## Formalising mathematics : workshop 3 — sequences and limits

This week we’re going to do limits of sequences, of the kind you see in a 1st year analysis course. These are great fun to do in Lean. Because of Rob Lewis’ linarith tactic (which does the “and now this inequality clearly follows” parts of the arguments), the arguments feel to me like they run very close to what we would write on paper as undergraduates, which is a sign that the system is mature enough for use (for example in teaching). The problem sheet is now in the repo or I guess you could even try it online (although it will take a while to start up — you’re better off installing Lean). This week there are 11 sorrys. I was initially planning on doing a bunch more stuff too, however I realised when preparing this class that there are a whole bunch of tricks which I know, which makes the arguments come out smoothly, but I didn’t teach them yet, so I am envisaging students finding these questions harder than I found them! I will start by going through the maths we’re doing, and will then explain a bunch of the tricks.

## Limits of sequences

A sequence $a_0, a_1, a_2,\ldots$ in Lean can simply be encoded as a function a : ℕ → ℝ. You can think of a : ℕ → ℝ as saying “a is a function from the naturals to the reals” (the idea being that $a(37)$ in the function notation represents $a_{37}$ in the sequence). Here’s what’s actually going on with this notation. In Lean, the type ℕ → ℝ as the type of all functions from the naturals to the reals! This point didn’t dawn on me for a long time so let me spell it out: when Lean says ℕ → ℝ it is talking about a type, and it’s the type which mathematicians would call Hom$(\mathbb{N},\mathbb{R})$, the set of all functions from the naturals to the reals.
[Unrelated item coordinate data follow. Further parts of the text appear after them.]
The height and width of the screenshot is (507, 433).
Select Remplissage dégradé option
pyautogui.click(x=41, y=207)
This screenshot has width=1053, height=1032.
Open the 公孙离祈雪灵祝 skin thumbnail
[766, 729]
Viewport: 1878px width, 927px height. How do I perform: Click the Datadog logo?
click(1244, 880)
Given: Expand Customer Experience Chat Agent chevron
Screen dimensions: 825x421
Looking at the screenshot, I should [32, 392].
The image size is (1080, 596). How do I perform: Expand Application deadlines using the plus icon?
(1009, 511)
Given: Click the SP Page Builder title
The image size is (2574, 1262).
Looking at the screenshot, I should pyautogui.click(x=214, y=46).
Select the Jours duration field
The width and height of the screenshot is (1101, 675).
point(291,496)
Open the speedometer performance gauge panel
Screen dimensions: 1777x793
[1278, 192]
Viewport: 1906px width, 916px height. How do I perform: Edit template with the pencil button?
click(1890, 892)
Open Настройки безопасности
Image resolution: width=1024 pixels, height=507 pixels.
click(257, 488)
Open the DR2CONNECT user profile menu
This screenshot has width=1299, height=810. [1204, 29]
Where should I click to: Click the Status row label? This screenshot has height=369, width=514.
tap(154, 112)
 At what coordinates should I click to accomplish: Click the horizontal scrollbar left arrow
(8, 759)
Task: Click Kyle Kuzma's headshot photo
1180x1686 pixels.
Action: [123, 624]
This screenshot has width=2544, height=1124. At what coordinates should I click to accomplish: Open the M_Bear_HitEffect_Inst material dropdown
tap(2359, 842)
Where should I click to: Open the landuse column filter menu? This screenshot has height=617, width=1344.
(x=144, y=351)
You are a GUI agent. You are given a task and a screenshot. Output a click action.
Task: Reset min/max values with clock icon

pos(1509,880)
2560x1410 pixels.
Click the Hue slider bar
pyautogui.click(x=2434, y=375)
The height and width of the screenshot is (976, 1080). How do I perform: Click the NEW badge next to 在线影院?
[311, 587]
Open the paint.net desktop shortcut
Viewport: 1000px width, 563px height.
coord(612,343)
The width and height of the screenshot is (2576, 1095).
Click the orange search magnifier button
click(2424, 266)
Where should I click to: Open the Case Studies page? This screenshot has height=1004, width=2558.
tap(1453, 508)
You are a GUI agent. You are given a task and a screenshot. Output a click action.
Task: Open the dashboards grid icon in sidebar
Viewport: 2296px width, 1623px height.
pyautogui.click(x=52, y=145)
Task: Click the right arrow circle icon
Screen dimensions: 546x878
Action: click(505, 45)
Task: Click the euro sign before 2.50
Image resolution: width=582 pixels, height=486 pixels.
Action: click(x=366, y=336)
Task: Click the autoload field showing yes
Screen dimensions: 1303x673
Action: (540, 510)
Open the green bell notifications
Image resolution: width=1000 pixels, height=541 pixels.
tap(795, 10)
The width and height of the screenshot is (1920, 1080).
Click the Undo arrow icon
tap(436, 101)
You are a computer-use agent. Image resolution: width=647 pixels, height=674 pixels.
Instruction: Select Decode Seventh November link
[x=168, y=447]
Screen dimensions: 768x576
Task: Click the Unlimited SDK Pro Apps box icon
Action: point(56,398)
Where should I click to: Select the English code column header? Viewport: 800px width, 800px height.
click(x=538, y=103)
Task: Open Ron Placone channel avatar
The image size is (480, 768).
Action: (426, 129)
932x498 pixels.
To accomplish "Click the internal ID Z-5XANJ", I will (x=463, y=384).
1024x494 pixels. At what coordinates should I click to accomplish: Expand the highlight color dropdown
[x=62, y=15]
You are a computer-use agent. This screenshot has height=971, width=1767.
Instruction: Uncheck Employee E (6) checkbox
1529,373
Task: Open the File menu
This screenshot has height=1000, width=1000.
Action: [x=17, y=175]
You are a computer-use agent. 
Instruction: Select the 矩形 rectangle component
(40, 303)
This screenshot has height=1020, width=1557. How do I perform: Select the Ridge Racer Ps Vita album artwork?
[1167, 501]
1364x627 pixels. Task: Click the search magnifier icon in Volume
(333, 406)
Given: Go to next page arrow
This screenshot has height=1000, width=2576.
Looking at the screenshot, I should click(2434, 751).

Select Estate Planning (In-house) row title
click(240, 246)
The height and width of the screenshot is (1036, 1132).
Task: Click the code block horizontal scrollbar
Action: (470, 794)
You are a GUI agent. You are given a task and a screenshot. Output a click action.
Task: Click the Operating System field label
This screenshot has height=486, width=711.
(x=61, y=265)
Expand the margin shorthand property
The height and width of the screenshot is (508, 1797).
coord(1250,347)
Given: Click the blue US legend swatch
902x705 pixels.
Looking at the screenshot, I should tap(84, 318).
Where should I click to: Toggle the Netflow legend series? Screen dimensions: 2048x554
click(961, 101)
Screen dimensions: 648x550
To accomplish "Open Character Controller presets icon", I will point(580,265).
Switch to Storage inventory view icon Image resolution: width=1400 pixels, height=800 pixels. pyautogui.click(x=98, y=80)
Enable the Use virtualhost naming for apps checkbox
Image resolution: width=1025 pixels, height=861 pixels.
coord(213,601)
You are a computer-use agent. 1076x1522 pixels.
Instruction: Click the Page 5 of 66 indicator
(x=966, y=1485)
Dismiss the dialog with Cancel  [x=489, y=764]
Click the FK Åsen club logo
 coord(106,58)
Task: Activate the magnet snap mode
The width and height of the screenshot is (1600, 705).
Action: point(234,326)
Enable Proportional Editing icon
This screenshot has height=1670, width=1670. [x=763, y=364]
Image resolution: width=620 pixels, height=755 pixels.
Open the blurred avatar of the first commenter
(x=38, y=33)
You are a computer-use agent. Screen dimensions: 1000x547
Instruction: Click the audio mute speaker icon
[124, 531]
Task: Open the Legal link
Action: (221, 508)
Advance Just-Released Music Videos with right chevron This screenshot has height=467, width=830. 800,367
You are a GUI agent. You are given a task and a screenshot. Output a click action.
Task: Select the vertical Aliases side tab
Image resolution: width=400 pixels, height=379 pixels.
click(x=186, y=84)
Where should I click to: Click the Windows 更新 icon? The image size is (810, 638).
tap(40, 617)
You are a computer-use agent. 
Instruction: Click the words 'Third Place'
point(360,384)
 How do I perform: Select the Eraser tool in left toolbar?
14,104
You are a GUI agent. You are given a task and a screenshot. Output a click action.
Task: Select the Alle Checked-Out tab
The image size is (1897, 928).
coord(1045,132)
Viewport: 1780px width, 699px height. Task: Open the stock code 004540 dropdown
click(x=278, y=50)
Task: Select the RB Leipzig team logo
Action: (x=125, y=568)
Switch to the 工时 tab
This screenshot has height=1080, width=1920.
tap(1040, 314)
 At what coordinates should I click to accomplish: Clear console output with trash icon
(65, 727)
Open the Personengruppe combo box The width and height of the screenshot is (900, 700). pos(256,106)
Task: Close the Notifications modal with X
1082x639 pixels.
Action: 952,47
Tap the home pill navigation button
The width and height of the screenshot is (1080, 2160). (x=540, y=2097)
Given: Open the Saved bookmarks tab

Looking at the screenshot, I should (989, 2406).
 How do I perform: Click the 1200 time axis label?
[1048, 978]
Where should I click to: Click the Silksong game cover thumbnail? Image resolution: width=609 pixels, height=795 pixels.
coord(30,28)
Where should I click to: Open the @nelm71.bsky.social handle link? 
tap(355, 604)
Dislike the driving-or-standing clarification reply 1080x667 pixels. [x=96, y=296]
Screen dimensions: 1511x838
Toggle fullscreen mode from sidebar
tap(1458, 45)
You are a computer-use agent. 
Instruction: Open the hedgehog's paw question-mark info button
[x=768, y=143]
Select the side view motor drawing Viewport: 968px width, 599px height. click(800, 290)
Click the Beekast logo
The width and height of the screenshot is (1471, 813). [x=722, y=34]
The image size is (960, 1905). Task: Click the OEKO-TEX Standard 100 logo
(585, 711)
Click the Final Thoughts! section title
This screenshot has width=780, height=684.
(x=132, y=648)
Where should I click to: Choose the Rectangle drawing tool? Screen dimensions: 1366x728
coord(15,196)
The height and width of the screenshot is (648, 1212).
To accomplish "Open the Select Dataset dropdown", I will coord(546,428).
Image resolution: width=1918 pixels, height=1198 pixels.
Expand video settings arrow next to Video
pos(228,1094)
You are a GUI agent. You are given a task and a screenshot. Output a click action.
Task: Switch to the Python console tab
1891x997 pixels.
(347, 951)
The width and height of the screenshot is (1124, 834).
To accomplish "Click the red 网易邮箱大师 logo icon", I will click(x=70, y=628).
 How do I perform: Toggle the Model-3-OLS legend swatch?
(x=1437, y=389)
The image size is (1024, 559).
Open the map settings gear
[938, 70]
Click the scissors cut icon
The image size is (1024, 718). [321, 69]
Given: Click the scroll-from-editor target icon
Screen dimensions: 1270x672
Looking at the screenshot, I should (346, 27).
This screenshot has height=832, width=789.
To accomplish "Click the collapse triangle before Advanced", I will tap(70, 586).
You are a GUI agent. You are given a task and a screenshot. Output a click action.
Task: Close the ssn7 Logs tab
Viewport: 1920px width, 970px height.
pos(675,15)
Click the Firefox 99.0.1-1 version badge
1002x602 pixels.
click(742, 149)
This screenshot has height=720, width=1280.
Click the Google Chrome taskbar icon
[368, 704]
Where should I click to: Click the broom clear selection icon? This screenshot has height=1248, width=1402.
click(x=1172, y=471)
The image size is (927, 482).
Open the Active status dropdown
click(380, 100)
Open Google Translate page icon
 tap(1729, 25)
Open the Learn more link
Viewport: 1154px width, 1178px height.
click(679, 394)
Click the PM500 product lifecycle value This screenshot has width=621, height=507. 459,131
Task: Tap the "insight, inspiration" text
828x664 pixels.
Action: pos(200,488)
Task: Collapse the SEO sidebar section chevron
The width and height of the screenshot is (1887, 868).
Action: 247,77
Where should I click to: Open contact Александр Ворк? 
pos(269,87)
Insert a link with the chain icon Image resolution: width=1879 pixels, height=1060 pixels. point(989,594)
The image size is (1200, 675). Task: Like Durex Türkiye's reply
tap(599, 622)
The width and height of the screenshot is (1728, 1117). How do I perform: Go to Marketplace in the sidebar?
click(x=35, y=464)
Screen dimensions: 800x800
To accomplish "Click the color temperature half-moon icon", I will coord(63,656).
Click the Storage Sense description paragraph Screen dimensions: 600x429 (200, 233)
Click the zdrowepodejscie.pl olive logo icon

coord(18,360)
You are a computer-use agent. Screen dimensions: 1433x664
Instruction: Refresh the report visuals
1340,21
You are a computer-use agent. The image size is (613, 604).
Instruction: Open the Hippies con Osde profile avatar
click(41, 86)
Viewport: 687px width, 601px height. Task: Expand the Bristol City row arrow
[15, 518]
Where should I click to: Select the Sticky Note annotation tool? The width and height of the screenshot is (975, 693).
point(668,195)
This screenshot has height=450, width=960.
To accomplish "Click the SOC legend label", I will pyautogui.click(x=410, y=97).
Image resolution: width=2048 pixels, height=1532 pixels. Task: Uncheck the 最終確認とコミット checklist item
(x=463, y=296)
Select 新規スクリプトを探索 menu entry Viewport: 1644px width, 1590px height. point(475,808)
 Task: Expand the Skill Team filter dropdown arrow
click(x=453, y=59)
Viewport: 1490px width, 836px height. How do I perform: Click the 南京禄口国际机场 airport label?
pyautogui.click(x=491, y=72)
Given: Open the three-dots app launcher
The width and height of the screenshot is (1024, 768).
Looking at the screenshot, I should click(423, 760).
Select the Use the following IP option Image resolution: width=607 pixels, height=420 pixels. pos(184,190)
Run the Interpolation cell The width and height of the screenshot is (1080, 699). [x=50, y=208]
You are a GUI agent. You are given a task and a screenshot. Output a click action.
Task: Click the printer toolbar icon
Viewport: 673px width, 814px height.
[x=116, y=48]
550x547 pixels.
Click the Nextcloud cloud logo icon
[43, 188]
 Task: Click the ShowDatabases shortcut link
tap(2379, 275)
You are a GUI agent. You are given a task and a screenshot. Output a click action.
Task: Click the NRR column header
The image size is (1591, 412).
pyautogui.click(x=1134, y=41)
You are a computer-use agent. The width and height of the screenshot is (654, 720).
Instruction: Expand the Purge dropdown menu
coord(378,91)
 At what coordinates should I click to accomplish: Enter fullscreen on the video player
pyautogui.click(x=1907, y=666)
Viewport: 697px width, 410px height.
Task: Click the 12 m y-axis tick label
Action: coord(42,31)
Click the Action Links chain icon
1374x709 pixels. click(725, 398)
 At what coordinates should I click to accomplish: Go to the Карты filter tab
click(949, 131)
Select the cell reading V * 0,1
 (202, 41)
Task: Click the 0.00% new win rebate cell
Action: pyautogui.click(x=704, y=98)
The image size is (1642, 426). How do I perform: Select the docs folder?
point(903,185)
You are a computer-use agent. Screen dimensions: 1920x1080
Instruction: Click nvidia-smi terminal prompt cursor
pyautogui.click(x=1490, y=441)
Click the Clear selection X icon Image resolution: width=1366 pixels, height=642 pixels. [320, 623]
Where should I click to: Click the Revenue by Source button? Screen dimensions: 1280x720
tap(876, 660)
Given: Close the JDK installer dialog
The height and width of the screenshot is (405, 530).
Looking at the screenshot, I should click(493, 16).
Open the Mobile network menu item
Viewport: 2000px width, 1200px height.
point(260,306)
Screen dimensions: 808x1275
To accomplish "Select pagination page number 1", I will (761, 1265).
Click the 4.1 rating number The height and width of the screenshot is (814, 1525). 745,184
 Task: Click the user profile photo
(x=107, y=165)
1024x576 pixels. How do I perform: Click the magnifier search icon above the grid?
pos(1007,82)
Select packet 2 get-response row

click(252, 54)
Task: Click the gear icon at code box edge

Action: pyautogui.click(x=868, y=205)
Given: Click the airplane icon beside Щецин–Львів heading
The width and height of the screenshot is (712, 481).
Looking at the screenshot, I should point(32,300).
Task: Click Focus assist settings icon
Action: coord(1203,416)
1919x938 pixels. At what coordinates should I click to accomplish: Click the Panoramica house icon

Then the notation a : ℕ → ℝ just means that a is a term of this type, i.e. an element of the hom set. Note that this is one of the few places in traditional mathematics where it is common to use a colon to denote element of a set, or term of a type, or however you want to think about it.

Lean must have the definition of the limit of a sequence, right? Sure! In fact it has the definitions of limits of a sequence, limit of a function $f(x)$ as $x$ tends to $a$, as $x$ tends to $a$ from above, and also as $x$ tends to $+\infty$ and to $-\infty$. In fact it has such a general notion of a limit that we’re going to need an entire workshop to understand it properly — it’s the predicate of a filter tending towards another filter along a map. But to understand filters, you have to understand unions and intersections of sets, and I have not covered these properly. So I propose doing sets and filters next week, and this week let’s just roll our own definition of a limit.

-- Don't ask me why this doesn't come as standard in Lean
notation | x | := abs x

/-- l is the limit of the sequence a of reals -/
definition is_limit (a : ℕ → ℝ) (l : ℝ) : Prop :=
∀ ε > 0, ∃ N, ∀ n ≥ N, | a n - l | < ε


I do not need to tell you what this definition says, you can read it yourselves. This is one of the advantages of Lean being compatible with unicode. Time and again I have heard computer scientists telling me that this whole “Lean does unicode” thing is an irrelevant gimmick. Time and again I have heard mathematicians telling me that it really makes a difference to them. It’s making a difference right now — I don’t have to tell you what that definition says. Lean even figures out the types of all the variables automatically. In order for everything to make sense, a n (the functional programming way of writing $a(n)$) must make sense, and because a takes a natural number as input, n must be a natural number. Because n ≥ N must make sense, N must be a natural number too. And a n - l is a real number, so | a n - l | must be a real number, so ε must be a real number.

In the worksheet we’ll work through the following proofs:

1. Limit of a constant sequence is the constant.
2. Limits are unique (if they exist).
3. Sum of two limits is limit of sums.
4. Product of two limits is limit of products.
5. If $a_n\leq b_n$ for all $n$ then the same is true for the limits (assuming they exist)
6. The sandwich theorem: if $a_n \leq b_n \leq c_n$ and the limits of both $a_n$ and $c_n$ exist and equal $\ell$, then the limit of $b_n$ is also $\ell$.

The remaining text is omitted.